Doch es gibt auch Lichtblicke. Rousseffs Widersacher im Parlament, Eduardo Cunha von der PMDB, musste mittlerweile selbst von seinem Amt zurücktreten, weil er sein Amt missbrauchte, um Einfluss auf laufende Untersuchungen zu nehmen. Eine kürzlich veröffentlichte Umfrage zeigt, dass die Mehrheit der Brasilianer Neuwahlen will. Die Menschen wollen weder von Rousseff noch von Temer regiert werden. Sie wollen etwas anderes, das zu erfinden und zu organisieren allerdings Zeit brauchen wird.

Vielleicht hilft eine neue Form von Humor, die in den letzten Monaten ungemein populär geworden ist. Virtuelle Satirezeitschriften wie der Sensacionalista fabrizieren fiktive Headlines und verzeichnen Millionen von Besuchern. Auch der 2013 gegründete Youtube-Kanal Porta dos Fundos (Hintertür) erreicht mit Videosketchen ein Millionenpublikum. Ihr Erfolgsrezept: Sie machen sich über die politische Klasse als solche lustig, egal auf welcher Seite des politischen Spektrums. Dabei ist hier Humor oft analytischer und schlauer als viele der ernst gemeinten Kommentare. Das liegt auch an einer neuen ethischen Haltung. Der Sensacionalista bezeichnet sich beispielsweise als strikt politisch korrekt. „Über die Armen und Schwachen zu lachen ist einfach“, erklärt einer ihrer Gründer in einem Interview. „Wir lachen über die Reichen und Mächtigen. Das ist viel schwieriger, macht aber mehr Spaß.“

Fährt man vom internationalen Flughafen in die Stadt, kommt man unweigerlich an großen Armenvierteln vorbei. Einige sind durch eine durchsichtige Schallschutzmauer von der Schnellstraße getrennt. Die wurde jetzt in bunten Farben im Olympia-Look beklebt. Nur dort, wo gerade eine neue Schule eingeweiht wurde, ist die Mauer weiter durchsichtig. Das wollte man dann doch herzeigen.

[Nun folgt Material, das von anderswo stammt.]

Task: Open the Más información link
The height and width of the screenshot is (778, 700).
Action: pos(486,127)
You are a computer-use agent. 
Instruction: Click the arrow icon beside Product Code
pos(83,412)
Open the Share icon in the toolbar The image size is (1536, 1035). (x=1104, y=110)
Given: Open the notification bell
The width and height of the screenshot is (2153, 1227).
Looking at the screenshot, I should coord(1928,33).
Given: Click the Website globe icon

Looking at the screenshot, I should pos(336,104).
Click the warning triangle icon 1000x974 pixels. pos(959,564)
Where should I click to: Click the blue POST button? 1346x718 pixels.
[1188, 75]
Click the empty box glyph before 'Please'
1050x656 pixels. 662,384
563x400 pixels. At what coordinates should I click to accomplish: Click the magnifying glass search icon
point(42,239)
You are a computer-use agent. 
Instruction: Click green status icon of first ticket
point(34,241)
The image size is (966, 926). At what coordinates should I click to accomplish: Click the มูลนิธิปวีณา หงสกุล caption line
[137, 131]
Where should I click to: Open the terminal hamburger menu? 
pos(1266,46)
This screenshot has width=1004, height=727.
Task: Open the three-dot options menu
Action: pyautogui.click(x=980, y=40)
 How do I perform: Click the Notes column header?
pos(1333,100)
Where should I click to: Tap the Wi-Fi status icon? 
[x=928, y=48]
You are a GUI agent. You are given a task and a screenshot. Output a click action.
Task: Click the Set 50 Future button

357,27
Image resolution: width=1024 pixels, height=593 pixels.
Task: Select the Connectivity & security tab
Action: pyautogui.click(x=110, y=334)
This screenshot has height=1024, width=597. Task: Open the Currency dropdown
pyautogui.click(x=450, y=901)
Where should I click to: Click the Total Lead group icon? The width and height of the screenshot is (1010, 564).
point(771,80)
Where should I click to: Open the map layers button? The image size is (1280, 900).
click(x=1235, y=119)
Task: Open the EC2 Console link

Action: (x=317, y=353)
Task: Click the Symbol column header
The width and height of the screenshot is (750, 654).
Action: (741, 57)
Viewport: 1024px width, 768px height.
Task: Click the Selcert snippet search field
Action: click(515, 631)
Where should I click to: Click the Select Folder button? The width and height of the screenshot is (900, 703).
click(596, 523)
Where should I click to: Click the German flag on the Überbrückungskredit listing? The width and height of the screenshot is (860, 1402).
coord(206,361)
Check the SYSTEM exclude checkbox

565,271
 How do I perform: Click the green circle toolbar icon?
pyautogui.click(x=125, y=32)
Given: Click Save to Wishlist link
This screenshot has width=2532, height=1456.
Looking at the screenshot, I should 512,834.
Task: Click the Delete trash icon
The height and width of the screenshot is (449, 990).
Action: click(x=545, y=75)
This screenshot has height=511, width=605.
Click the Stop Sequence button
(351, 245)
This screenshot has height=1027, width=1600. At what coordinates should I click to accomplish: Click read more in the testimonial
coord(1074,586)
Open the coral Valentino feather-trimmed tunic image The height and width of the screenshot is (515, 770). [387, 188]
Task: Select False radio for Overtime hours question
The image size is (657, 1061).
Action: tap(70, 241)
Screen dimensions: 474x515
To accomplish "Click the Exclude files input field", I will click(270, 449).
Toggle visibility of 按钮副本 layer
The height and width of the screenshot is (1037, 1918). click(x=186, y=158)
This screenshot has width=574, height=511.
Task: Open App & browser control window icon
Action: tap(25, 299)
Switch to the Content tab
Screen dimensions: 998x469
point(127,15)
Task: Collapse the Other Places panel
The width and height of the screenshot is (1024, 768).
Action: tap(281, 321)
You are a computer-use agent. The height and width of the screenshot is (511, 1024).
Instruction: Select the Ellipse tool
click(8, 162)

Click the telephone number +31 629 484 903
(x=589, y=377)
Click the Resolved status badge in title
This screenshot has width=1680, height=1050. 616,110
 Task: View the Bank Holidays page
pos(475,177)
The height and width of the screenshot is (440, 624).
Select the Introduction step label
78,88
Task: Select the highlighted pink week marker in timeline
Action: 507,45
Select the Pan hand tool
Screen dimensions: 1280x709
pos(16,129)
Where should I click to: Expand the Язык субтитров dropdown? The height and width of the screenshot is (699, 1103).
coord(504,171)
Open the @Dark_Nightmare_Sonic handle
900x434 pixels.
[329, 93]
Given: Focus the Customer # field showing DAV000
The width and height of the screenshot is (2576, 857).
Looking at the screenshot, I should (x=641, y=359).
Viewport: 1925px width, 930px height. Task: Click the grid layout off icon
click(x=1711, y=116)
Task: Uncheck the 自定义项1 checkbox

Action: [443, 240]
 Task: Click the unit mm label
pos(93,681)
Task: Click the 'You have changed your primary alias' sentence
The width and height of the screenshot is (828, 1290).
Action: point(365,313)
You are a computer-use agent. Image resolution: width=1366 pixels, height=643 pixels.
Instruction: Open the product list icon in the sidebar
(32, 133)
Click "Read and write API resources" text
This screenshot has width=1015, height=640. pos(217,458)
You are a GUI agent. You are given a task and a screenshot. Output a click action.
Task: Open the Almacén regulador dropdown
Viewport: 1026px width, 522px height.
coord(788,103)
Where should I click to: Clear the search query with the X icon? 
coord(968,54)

Die Realität ist eine andere: Die Regierung hat in den letzten Jahren doppelt so viel für Sicherheit ausgegeben wie für Schulen und Krankenhäuser. 2013, im Jahr vor der Fußball-WM, war hier das Militär einmarschiert und über ein Jahr lang geblieben. Alles, um eine Stadtautobahn für ein sportliches Großereignis zu sichern.